Additionally, Missouri allows a deduction for federal income tax paid. This is a somewhat unique feature. You can deduct a portion of the federal tax withheld from your paycheck on your state return, which further lowers your state tax bill (subject to caps based on income).

The Federal Tax Deduction: A Missouri Unique Feature

One of the most distinct aspects of the Missouri tax code is the ability to deduct a portion of your federal income tax payments from your state taxable income. This is relatively rare among states.

For the 2024 tax year, you can deduct your federal income tax liability, but the deduction is capped. The maximum deduction amounts are:

  • $5,000 for Single, Married Filing Separately, and Head of Household filers.
  • $10,000 for Married Filing Jointly filers.

This deduction effectively lowers your state tax bill. However, it phases out for high-income earners. It's a critical component that our calculator estimates to give you a more accurate net pay figure.

Comparison: Missouri vs. Kansas

Many people in the Kansas City metro area live on one side of the state line and work on the other. How do the taxes compare?

  • Income Tax: Kansas has a top marginal rate of 5.7%, which is higher than Missouri's 4.8%.
  • Standard Deduction: Missouri's standard deduction (matching federal) is generally higher than Kansas's.
  • Sales Tax: Kansas has one of the highest state sales tax rates in the country (6.5%), compared to Missouri's 4.225% (state level only).
  • Groceries: Missouri taxes groceries at a reduced state rate of 1.225%. Kansas is gradually phasing out its grocery tax but still hits wallets harder in this area.

overall, Missouri often comes out ahead for income tax purposes, especially with the lower top rate and the federal tax deduction, but local earnings taxes in KC and St. Louis can close that gap.

Frequently Asked Questions (FAQ)

Missouri Tax Credits and Property Tax Relief

Missouri offers several tax credits that can reduce your overall tax burden. While these don't directly affect your paycheck withholding, they provide valuable savings when filing your return.

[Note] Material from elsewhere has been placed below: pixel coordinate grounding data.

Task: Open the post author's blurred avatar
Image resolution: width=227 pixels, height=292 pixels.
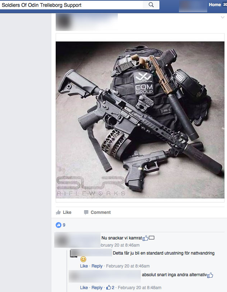Action: click(x=63, y=22)
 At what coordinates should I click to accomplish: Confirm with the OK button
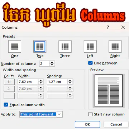pyautogui.click(x=87, y=124)
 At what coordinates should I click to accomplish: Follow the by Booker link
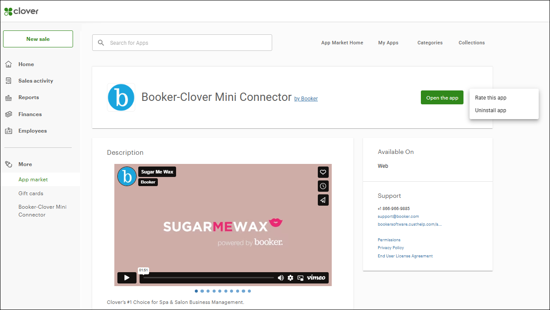tap(306, 98)
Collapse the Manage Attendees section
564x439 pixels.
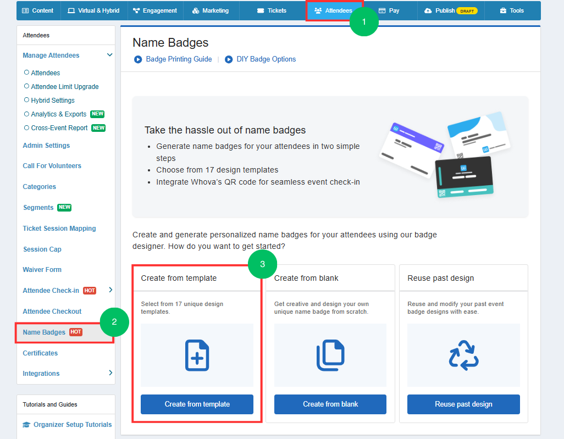coord(109,55)
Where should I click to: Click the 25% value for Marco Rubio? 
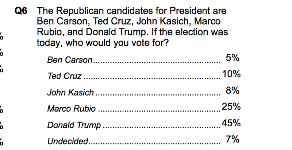(x=231, y=107)

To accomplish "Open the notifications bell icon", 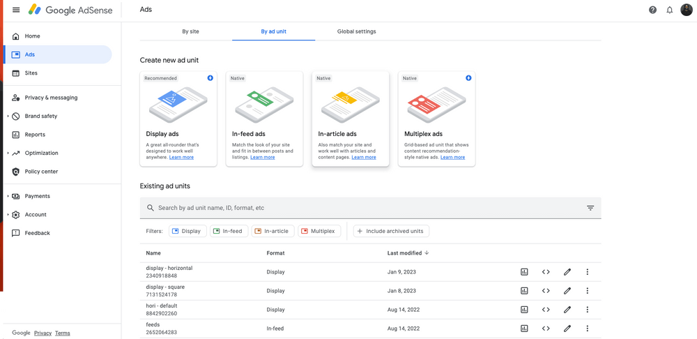I will (x=670, y=10).
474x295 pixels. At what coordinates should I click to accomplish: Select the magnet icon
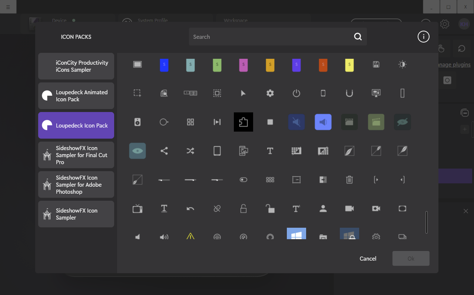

Property Tax Credit (Circuit Breaker)

The Missouri Property Tax Credit, often called the "Circuit Breaker," provides a refundable credit for eligible seniors (65+) and disabled individuals. To qualify, your household income must be below certain thresholds, and you must have paid property tax or rent on your primary residence in Missouri.

  • Maximum Credit: Up to $1,100 for renters, $750 for homeowners.
  • Income Limit: Typically $30,000 for single, $34,000 for married couples.

Retirement Income Taxation

Missouri has made significant improvements in how it taxes retirement income. Recent legislation provides substantial relief for retirees:

  • Social Security: For 2024, Social Security is largely exempt for most retirees. The 100% deduction applies to those with AGI below $100,000 (single) or $150,000 (married filing jointly).
  • Pension Income: Public pension income (military, government) may qualify for deductions. Private pension income is generally taxable but may be partially offset by the federal tax deduction.
  • 401(k) and IRA: Distributions are fully taxable at standard rates.